For the last decade, experiential marketing has been defined by output: activations, pop-ups, branded moments engineered to be photographed, posted, and forgotten. The brief was always the same: Get attention. Make noise. Hope it sticks.
(Yes, we are very tired of the word “experiential” but the ‘heart-racing, curiosity-sparking, story-living, content-capturing, community-building, culture-connecting, wow-I’ll-never-forget-this brand moment that lives on long after the event ends… kind of work’ is a bit of a mouthful.)
But culture has moved on.
Audiences — real people — are exhausted. They’ve become savvier than the industry gives them credit for. They can feel the difference between a campaign that’s been strategized versus one that’s been felt. They know when something is for the algorithm instead of for them. And increasingly, they’re opting out.
We believe what we are seeing is a structural failure. A failure to ask better questions. A failure to create with meaning. A failure to meet the moment.
And this moment is different.
We’re living in a time where automation can replicate content at scale but perhaps not presence. Not texture. Not energy. Not trust. That’s what’s scarce now. That’s what holds value. The feeling someone leaves with. Not how many photos they took — but whether they told someone about it the next day.

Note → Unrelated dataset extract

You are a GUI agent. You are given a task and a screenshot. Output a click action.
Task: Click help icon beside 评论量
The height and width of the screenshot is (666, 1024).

It’s time to realize that the pendulum is swinging back toward something more grounded — connection, story, and intentionality — and the brands that will matter next are the ones who learn to build for that.
THIS IS WHERE POP | X IS HEADED
We’re formalizing what’s already been true behind the scenes. Our work has always drawn strength from trusted collaborators — the kind who bring sharp thinking, cultural intelligence, and creative clarity to the table. We’ve decided to give that structure. Not to expand for the sake of scale, but to protect the kind of work we believe in.
GlobalXStudios is the first official part of this effort. Shelbi Nunley leads with a distinct point of view that’s shaped by her background in cultural publicity, talent strategy, and real-world storytelling. Her studio brings creative leadership rooted in intention, not trend cycles. The work feels grounded, sharp, and aware of its place in culture.
This relationship is built on shared trust and respect for the process. We move together from concept to execution without handing things off or watering things down. Every phase is collaborative, and the work benefits from that alignment.
This collective approach is designed to support the kind of clients and projects we care most about. It gives us the structure to go deeper, and the space to keep the work honest. That’s the direction we’re moving in — and we’re building it from the inside out.
WHY IT MATTERS
We don’t want to add to the noise. We want to push the work forward.
To build the kinds of experiences that don’t just fill space — they leave an imprint. That get talked about for the right reasons. That shape how brands show up in the world, and how people choose to engage with them.
This is about raising the standard. About reconnecting creativity to purpose. About remembering that presence is still the most powerful currency we have.
And focusing on what lasts.
WHO THIS IS FOR — AND WHY IT WORKS
This model wasn’t built for mass-market campaigns or broad-stroke branding exercises. It’s built for the people actually moving culture: creators, musicians, talent-led brands, and the companies that understand the value of proximity to influence.
We want to work with those who have an audience but want a deeper connection. With brands that want to translate online relevance into something that lives in the real world — physically, emotionally, culturally. And with teams who are ready to trade performance metrics for presence and impact.
This approach works because it is grounded in real cultural inputs: story, community, identity, place. It’s flexible enough to show up as a standalone IRL experience, but structured enough to be seamlessly integrated into digital campaigns, launches, and partnerships.
The idea is to build a different blueprint; one that’s rooted in editorial clarity, talent-first thinking, and work that holds up in any room, not just a branded environment.
This is experiential that doesn’t look like what came before it. Because the people we’re building it for don’t either.